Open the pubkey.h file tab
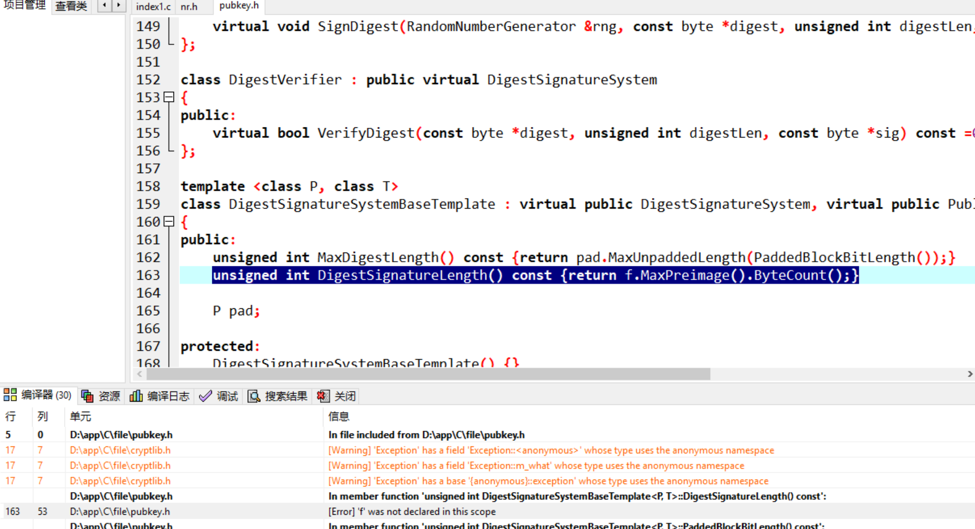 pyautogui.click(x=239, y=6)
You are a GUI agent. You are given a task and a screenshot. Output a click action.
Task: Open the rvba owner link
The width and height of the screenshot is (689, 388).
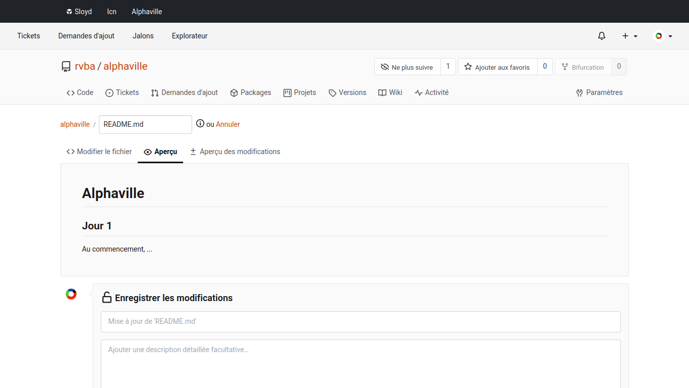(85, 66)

==

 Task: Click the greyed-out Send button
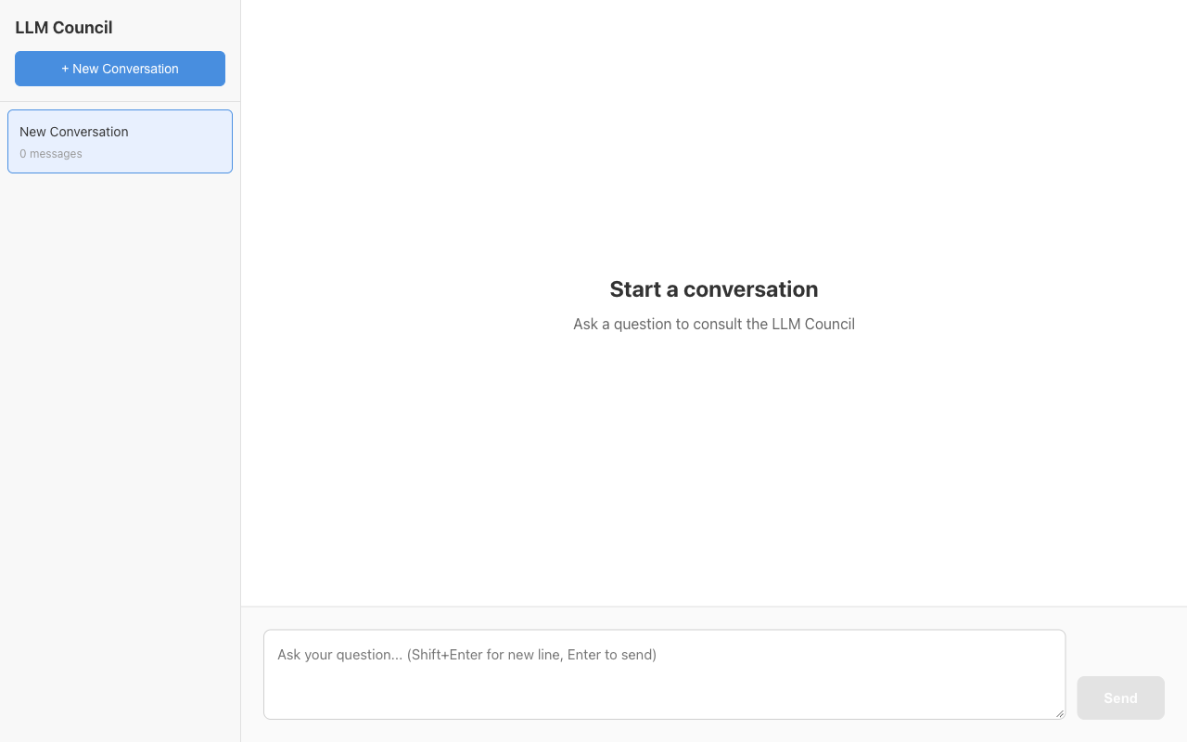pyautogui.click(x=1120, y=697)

---

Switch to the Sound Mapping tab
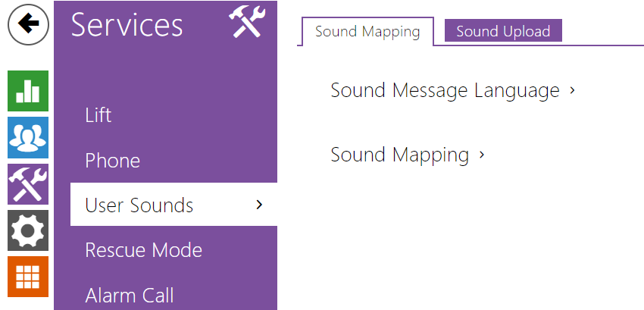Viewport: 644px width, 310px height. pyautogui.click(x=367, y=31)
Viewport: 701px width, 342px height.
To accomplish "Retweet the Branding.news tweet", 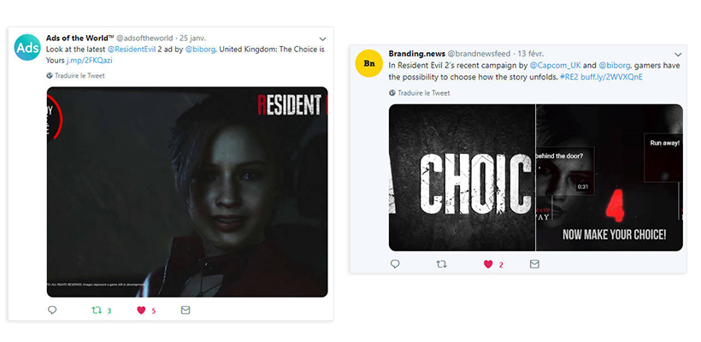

### THE REQUEST
Gather each line of the rows above that contains the string "screenshot", and list those lines in order.

### FULL SOLUTION
You are a GUI agent. You are given a task and a screenshot. Output a click action.
The width and height of the screenshot is (689, 388).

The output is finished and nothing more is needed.